WHAT TO WORK ON:
Set down exactly the lines below between the line holding "Open 网页浏览器 settings" and the line holding "Given: Click the 163,80 price level label", inclusive; no other line belongs in the answer.
-- Opening Marker --
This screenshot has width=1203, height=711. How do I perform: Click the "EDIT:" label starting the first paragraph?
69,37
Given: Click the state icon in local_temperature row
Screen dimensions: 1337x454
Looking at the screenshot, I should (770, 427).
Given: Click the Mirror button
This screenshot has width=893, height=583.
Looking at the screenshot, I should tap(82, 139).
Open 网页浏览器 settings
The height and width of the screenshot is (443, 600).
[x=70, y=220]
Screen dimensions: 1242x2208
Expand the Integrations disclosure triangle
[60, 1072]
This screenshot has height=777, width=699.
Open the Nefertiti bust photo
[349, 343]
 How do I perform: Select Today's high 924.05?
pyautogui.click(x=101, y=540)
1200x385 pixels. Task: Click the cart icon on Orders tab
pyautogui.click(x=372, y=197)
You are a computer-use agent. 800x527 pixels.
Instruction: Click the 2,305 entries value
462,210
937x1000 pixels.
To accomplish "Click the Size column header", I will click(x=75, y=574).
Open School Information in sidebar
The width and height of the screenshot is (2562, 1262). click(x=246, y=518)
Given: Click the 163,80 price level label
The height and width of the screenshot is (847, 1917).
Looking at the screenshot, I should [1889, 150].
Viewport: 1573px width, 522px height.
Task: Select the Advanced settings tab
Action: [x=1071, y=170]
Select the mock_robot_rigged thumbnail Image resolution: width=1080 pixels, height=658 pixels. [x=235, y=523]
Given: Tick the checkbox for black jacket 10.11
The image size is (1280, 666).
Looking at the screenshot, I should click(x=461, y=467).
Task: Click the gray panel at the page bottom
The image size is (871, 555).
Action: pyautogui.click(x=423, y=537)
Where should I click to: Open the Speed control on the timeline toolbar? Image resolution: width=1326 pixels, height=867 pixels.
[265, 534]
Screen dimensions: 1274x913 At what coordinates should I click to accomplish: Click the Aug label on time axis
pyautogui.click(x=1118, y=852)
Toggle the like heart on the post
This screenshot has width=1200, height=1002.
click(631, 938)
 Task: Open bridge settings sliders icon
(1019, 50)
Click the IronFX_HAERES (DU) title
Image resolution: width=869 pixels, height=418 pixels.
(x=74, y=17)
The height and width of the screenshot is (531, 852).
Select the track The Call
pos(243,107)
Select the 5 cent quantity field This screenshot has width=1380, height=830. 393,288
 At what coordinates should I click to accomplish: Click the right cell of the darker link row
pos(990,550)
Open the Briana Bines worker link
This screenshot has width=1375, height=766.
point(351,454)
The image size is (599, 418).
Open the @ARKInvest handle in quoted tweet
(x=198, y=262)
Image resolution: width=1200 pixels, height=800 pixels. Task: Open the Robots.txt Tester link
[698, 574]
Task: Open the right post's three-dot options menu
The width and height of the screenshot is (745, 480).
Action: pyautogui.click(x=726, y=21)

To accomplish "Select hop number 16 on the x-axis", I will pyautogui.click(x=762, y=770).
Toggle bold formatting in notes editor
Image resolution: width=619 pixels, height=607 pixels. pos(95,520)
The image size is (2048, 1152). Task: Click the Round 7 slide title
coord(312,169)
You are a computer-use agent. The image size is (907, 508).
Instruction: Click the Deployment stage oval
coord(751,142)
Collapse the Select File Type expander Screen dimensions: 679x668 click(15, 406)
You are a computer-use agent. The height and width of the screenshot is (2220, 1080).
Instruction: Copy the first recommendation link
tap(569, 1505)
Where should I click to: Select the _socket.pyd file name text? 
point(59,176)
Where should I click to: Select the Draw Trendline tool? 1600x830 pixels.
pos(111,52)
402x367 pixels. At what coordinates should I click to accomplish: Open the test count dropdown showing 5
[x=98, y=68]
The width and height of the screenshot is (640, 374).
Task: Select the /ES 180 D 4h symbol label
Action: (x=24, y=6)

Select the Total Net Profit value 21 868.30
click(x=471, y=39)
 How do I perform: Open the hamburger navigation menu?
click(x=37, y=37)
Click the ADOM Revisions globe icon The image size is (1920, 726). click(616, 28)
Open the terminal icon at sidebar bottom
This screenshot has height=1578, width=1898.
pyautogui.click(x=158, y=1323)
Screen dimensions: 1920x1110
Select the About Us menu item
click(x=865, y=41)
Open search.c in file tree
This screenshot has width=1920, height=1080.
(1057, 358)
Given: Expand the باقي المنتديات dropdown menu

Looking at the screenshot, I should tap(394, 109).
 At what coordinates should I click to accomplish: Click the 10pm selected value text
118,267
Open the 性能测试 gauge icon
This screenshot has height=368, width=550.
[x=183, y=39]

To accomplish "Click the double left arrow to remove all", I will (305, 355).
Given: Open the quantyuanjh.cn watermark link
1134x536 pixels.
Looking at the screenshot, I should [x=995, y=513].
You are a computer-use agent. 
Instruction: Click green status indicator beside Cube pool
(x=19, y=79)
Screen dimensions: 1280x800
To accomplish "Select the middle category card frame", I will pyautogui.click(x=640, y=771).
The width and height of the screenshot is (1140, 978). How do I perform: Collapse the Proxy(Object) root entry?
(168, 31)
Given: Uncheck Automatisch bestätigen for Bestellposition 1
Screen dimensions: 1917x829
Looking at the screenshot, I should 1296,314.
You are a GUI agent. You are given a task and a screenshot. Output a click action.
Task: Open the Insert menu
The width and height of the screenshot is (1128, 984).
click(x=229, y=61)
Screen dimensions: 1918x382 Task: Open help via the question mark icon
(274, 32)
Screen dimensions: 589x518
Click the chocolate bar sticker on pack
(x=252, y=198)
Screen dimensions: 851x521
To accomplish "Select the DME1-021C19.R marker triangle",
-- Closing Marker --
RESPONSE TO THE TASK:
Open 网页浏览器 settings
The height and width of the screenshot is (443, 600).
[x=70, y=220]
Screen dimensions: 1242x2208
Expand the Integrations disclosure triangle
[60, 1072]
This screenshot has height=777, width=699.
Open the Nefertiti bust photo
[349, 343]
 How do I perform: Select Today's high 924.05?
pyautogui.click(x=101, y=540)
1200x385 pixels. Task: Click the cart icon on Orders tab
pyautogui.click(x=372, y=197)
You are a computer-use agent. 800x527 pixels.
Instruction: Click the 2,305 entries value
462,210
937x1000 pixels.
To accomplish "Click the Size column header", I will click(x=75, y=574).
Open School Information in sidebar
The width and height of the screenshot is (2562, 1262). click(x=246, y=518)
Given: Click the 163,80 price level label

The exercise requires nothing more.